Relative Roles of Cortical and Trabecular Thinning in Reducing Osteoporotic Vertebral Body Stiffness: A Modeling Study

摘要

While the effects of reduced bone density on osteoporotic vertebral strength are well known, the relative roles of cortical shell and trabecular architecture thinning in determining vertebral stiffness and strength are less clear. These are important parameters in investigating the changing biomechanics of the ageing spine, and in assessing the effect of stiffening procedures such as vertebroplasty on neighbouring spinal segments. This work presents the development of a microstructural computer model of the osteoporotic lumbar vertebral body, allowing detailed prediction of the effects of bone micro-architecture on vertebral stiffness and strength. Microstructural finite element models of an L3 human vertebral body were created. The cortex geometry was represented with shell elements and the trabecular network with a lattice of beam elements.

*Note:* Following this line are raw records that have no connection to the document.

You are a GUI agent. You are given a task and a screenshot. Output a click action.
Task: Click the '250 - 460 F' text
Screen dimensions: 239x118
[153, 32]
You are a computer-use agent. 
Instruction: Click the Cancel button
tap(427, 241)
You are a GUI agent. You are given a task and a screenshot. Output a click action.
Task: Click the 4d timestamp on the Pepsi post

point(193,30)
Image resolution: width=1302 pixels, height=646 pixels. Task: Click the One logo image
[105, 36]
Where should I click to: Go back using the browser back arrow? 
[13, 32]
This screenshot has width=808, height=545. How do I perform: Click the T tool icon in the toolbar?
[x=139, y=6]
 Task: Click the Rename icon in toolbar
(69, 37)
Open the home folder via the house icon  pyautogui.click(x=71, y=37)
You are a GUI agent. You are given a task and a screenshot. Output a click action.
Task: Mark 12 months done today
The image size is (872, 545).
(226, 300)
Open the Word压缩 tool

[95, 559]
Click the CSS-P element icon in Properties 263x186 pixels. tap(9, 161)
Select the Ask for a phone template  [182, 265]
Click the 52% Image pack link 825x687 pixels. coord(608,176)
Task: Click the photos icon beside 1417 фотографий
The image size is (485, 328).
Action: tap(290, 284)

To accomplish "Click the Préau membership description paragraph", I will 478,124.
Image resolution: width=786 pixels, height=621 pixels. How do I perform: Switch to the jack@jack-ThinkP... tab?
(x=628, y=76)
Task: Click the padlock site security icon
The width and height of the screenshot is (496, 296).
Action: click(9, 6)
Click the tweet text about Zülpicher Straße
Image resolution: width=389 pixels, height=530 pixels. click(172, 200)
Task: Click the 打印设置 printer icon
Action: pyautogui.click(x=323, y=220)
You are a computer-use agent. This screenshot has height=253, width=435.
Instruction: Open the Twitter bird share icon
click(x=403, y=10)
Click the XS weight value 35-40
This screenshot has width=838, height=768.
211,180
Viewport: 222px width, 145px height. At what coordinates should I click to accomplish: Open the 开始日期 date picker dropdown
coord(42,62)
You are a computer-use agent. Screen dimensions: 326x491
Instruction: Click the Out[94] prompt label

Trabecular architecture was varied according to age. Each beam network model was validated against experimental data. Models were generated to represent vertebral bodies of age <50 years, age 50-75y and age >75y respectively. For all models, an initial cortical shell thickness of 0.5mm was used, followed by reductions in the age >75y models to 0.35mm and 0.2mm to represent cortical thinning in late stage osteoporosis. Loads were applied to simulate in vitro biomechanical testing, compressing the vertebra by 20% of its height. Predicted vertebral stiffness and strength reduced with progressive age changes in microarchitecture, demonstrating a 44% reduction in stiffness and a 43% reduction in strength, between the age <50 and age >75 models. Reducing cortical thickness in the age >75 models demonstrated a substantial reduction in stiffness and strength, resulting in a 48% reduction in stiffness and a 62% reduction in strength between the 0.5mm and 0.2mm cortical thickness models. Cortical thinning in late stage osteoporosis may therefore play an even greater role in reducing vertebral stiffness and strength than earlier reductions due to trabecular thinning.